* **What this task involves**: Given the listing that follows, report all lines in which the string "each" occurs.

* **Material for the task**:
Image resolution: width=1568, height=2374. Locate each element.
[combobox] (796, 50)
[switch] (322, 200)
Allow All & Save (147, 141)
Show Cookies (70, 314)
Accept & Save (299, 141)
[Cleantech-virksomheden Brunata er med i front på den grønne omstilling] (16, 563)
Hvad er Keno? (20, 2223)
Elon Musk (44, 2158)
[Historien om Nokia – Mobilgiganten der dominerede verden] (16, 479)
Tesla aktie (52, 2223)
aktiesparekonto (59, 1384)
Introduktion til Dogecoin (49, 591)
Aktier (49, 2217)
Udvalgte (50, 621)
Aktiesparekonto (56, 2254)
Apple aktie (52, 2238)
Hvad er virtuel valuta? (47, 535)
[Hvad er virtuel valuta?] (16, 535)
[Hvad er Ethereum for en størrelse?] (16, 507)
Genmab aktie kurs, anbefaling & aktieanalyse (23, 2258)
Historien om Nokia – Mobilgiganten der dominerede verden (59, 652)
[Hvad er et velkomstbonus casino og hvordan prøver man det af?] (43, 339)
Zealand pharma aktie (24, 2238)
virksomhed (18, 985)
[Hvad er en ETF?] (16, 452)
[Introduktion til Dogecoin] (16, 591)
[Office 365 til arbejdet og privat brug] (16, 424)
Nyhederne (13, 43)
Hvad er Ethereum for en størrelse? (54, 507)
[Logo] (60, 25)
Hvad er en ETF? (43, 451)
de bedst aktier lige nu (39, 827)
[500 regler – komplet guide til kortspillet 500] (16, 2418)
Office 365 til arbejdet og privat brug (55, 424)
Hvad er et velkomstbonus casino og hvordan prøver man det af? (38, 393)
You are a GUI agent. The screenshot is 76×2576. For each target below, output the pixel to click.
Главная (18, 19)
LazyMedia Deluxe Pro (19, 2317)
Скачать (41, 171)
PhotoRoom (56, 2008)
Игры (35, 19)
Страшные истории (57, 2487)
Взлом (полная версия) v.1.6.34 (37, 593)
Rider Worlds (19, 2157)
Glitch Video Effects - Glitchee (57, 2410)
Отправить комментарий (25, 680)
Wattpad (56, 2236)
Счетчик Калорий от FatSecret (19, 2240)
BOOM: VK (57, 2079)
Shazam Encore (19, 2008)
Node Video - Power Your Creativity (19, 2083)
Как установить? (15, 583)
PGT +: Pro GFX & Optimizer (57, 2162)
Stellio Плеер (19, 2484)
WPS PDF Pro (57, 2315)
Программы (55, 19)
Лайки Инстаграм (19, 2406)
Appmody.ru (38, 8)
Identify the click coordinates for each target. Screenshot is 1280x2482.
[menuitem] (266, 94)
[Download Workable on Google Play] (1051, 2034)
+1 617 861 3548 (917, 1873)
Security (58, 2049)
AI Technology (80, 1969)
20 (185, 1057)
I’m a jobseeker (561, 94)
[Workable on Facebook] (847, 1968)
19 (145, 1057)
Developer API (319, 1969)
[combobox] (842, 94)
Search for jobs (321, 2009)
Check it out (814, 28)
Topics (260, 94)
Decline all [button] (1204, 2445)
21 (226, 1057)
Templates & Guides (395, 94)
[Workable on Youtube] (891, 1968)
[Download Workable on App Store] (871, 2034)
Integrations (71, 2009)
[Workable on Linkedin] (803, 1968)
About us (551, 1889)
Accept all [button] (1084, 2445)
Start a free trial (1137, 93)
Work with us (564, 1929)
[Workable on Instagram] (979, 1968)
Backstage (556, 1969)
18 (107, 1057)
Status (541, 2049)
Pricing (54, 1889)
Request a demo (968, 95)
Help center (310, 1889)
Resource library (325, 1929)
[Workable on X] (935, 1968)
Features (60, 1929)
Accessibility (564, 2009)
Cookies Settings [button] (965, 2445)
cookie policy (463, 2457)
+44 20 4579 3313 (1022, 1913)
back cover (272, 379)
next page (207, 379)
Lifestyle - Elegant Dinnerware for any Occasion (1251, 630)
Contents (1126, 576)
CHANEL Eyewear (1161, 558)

* **Answer section**:
Image resolution: width=1568, height=2374. Locate each element.
You are a GUI agent. The screenshot is 76×2576. For each target below, output the pixel to click.
Identify the click coordinates for each target. Screenshot is 1280x2482.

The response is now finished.